You'll define the technical blueprint for how the firm structures, stores, governs, and leverages data to support critical AI and investment platforms—ensuring integrity, performance, and accessibility at scale. This is an onsite role with expectations to be in the Boston office 4 days per week.
What You'll Do
- Lead the architecture, buildout, and modernization of a unified data fabric, establishing scalable patterns for access, interoperability, governance, and productization across business and technology teams
- Own the design and evolution of Apache Iceberg-based data platform capabilities: ingestion/egress, replication, streaming, performance tuning, lifecycle management, and adoption standards for analytical + operational use cases
- Define and implement compute architecture across stateful, stateless, and distributed processing layers—balancing performance, resiliency, scalability, and cost
- Design and drive adoption of event-driven patterns for real-time ingestion and data movement with low-latency, reliable, observable flows
- Extend platform capabilities to support the firm's AI/ML ecosystem, including curated datasets, feature-ready pipelines, training/inference data services, and integration points for model development and deployment
- Translate business and engineering priorities into a clear technical roadmap—sequencing platform investments for long-term value
- Serve as a senior engineering lead across strategic platform domains, partnering with app engineering, enterprise architecture, data consumers, and ML stakeholders
- Establish standards for data quality, observability, lineage, governance, security, and operational excellence across batch and streaming environments
- Mentor junior engineers and raise the bar on design rigor, implementation quality, and operational ownership
- Evaluate emerging technologies, run PoCs, and recommend production-ready solutions aligned with target-state architecture
What Our Client Is Looking For
- Bachelor's degree in CS/Engineering/IS (advanced degree preferred)

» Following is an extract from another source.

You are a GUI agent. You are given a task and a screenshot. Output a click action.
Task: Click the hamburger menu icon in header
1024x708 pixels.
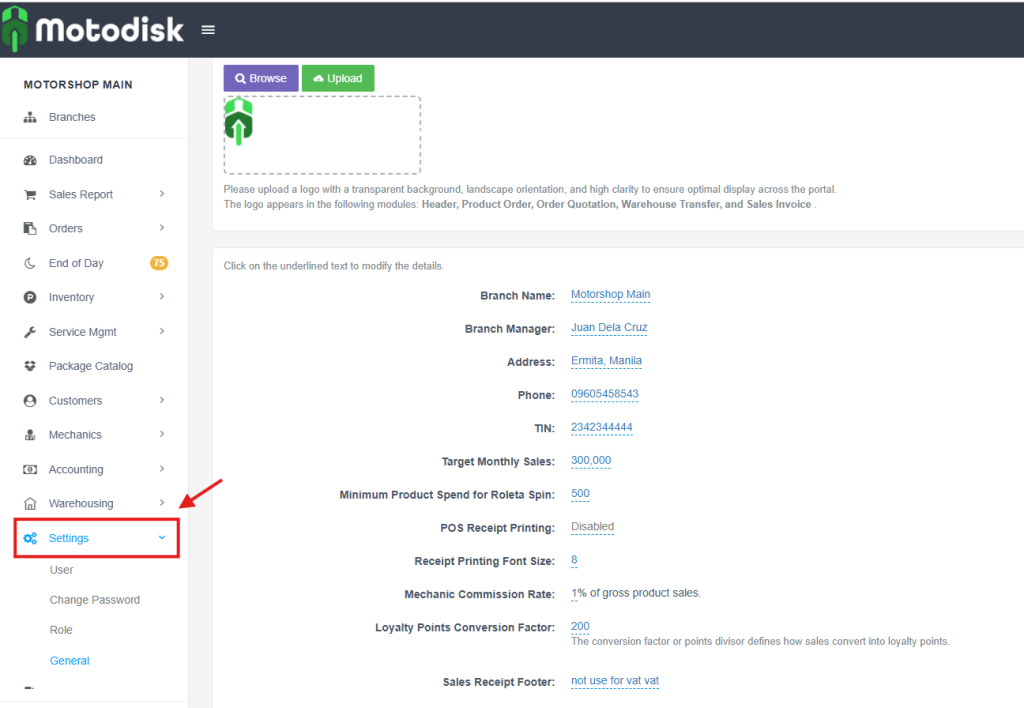[208, 30]
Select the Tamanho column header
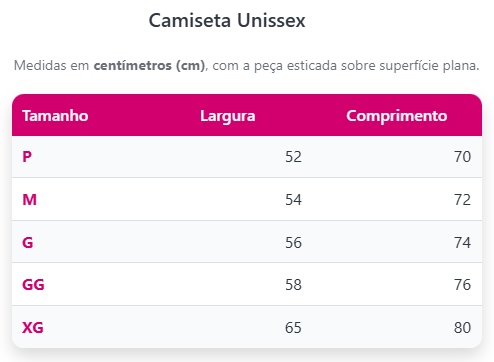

- 4+ years in data engineering, distributed systems, or platform engineering, operating at a senior technical leadership level
- Proven platform mindset: designed/delivered enterprise-scale data platforms or lakehouse ecosystems with emphasis on scalability, reliability, governance, and developer enablement
- Deep hands-on experience with Apache Iceberg and modern open table formats (modeling, partitioning, tuning, metadata management, operational best practices)
- Strong understanding of distributed compute architectures (stateful/stateless processing, orchestration, fault tolerance, performance optimization)
- Experience implementing event-driven/streaming architectures using modern messaging and data movement patterns
- Experience enabling AI/ML platform capabilities (pipeline design, feature/data prep, integration with model development or production ML systems)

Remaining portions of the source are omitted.